Prof Lodewyk Sutton completed his LLB degree at UNISA and became a qualified advocate. In 2007, he started Theological studies at the University of Pretoria, where he obtained his BTh, BA Honours in Ancient Languages and Cultures, and MDiv degrees, all with distinction. In 2014, his MTh degree was upgraded to the PhD programme, resulting in him being the first Theological student at the University of Pretoria to have his MTh upgraded to a doctorate. In 2015, he obtained his PhD in Old Testament Studies with a thesis titled A trilogy of war and renewed honour? Psalms 108, 109 and 110 as a literary composition. He was a research fellow in the Department of Old Testament Studies (Faculty of Theology) at the University of Pretoria until the end of 2017. He was appointed in the Department of Old and New Testament Studies within the Faculty of Theology and Religion at the University of the Free State in 2018 and currently serves as Head of the Department. He completed an MA in Semitic languages in the Department of Ancient Languages and Cultures (Faculty of Humanities, UP) in 2019. He also served as a minister in the Dutch Reformed Church Lyttelton East for more than five years and is still an ordained minister in the Dutch Reformed Church.  His field of research is the book of Psalms in the Old Testament (Hebrew Bible and Christian Bible). In the Psalms, he researches Psalms from the perspectives of ‘literary space’ (narrative space or theory, social space, and ancient Near Eastern spatial orientation), ‘body’ (anthropology in the Old Testament), and ‘war’ (imagery and language) to indicate the relation between Psalms, called the ‘shape and shaping of the Psalter’ (part of the Canonical‐criticism method).

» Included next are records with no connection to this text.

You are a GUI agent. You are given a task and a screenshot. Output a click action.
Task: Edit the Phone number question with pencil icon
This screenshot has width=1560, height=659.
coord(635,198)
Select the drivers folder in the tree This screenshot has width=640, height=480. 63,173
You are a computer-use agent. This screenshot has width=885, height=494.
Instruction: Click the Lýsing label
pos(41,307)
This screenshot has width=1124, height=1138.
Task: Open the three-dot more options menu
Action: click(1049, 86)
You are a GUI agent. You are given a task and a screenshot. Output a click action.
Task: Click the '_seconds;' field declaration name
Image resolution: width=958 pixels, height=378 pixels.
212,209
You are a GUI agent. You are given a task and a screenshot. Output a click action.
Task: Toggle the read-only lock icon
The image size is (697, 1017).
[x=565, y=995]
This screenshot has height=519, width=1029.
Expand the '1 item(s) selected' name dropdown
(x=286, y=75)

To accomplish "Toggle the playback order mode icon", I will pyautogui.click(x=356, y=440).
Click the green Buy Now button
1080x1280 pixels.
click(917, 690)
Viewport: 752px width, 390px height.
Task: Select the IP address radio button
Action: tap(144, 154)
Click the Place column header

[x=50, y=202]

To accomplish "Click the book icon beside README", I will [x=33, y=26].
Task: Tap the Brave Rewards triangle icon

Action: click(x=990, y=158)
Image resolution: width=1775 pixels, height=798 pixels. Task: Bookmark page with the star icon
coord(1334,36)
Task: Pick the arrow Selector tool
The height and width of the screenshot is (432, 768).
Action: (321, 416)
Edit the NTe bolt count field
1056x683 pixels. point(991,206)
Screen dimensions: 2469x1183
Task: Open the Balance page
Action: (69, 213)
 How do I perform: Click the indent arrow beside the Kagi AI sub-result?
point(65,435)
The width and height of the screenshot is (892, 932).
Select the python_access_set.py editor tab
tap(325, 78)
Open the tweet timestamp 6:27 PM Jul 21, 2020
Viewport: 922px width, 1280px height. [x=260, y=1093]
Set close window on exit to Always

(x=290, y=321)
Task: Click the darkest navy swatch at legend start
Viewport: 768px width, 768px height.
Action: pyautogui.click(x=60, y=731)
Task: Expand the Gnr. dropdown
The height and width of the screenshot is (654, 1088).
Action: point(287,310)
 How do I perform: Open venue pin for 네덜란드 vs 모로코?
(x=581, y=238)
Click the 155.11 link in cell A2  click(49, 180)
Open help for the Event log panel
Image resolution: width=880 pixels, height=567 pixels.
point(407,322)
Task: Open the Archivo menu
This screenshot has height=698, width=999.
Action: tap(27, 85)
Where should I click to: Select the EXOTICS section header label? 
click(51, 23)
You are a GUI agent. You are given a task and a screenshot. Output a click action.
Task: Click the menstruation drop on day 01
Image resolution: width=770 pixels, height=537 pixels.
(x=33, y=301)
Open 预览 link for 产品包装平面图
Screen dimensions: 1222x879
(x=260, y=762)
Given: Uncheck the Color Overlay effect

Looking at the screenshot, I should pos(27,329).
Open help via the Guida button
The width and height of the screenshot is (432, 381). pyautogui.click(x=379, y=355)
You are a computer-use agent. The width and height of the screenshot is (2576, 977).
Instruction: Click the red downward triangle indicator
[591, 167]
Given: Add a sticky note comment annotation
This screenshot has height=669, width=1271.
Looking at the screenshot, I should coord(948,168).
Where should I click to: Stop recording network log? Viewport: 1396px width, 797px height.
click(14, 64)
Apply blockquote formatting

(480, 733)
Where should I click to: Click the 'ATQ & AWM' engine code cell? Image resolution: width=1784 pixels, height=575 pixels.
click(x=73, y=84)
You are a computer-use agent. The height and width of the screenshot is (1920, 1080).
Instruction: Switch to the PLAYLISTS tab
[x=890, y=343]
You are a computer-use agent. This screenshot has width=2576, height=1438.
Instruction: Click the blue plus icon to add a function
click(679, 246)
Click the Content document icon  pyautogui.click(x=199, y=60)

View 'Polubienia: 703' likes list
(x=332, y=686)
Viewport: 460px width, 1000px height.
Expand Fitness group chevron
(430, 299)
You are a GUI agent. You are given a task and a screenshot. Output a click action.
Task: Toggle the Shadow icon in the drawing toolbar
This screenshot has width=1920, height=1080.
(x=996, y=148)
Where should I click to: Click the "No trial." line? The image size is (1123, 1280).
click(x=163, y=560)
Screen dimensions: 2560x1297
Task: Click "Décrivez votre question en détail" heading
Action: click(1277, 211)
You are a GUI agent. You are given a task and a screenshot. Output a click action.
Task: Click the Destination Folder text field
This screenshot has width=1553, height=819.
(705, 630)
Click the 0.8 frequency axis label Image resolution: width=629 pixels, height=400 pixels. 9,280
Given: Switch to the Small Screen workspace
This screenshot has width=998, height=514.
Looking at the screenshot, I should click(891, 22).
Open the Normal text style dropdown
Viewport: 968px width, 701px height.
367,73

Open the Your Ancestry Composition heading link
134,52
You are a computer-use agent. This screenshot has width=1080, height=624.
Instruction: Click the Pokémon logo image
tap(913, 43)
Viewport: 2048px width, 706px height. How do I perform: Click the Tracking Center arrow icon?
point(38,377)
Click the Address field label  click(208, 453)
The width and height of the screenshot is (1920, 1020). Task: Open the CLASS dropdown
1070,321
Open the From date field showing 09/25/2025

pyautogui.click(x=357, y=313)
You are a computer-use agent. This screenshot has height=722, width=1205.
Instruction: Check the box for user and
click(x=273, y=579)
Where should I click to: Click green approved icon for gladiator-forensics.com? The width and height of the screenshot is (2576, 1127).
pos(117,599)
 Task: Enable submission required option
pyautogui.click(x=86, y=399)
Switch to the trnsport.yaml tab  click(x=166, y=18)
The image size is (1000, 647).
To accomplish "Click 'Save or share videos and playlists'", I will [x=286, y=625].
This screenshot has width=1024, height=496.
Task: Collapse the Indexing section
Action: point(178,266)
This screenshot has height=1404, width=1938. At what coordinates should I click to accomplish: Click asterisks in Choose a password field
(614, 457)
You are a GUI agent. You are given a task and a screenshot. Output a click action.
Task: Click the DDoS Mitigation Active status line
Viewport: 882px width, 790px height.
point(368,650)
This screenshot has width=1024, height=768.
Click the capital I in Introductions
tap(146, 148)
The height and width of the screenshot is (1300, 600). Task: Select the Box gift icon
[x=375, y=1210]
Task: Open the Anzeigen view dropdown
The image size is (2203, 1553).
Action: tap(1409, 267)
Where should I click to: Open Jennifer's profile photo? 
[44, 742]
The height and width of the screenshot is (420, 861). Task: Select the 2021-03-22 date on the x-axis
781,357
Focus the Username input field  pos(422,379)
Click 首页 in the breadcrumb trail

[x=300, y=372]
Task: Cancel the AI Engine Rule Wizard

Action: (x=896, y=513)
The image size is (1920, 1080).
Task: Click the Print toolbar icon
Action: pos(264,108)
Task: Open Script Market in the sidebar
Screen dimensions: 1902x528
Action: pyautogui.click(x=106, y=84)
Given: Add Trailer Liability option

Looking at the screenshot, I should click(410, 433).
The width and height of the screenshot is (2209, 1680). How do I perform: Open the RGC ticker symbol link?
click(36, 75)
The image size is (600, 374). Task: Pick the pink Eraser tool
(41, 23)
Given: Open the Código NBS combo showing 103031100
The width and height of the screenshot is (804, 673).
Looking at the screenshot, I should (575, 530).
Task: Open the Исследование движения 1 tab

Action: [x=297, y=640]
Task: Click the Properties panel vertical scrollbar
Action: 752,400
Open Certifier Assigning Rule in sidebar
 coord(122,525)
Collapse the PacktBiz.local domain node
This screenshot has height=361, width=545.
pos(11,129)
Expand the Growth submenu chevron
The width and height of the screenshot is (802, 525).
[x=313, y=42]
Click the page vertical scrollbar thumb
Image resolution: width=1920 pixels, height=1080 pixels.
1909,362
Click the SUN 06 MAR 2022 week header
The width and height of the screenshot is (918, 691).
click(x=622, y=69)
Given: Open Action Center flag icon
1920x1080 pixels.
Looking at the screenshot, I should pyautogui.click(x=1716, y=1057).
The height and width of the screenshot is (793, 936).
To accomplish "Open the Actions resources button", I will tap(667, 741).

Prof Henco van der Westhuizen completed his PhD in Systematic Theology at Stellenbosch University in 2014. His research interests focus on the intersections between pneumatology, philosophy, and public theology. After completing a monograph on the intersection of pneumatology and public theology, he is exploring the intersections of pneumatology and philosophy – more particularly the intersections between theologies of Spirit and language, hermeneutics, phenomenology, existentialism, and deconstruction. During 2021, Prof Van der Westhuizen authored the book, Faith Active in Love: On the Theology of Michael Welker, published by Peter Lang in Berlin. He also served as editor of the forthcoming book, Letters to a Young Theologian, published by Fortress Press in Minneapolis.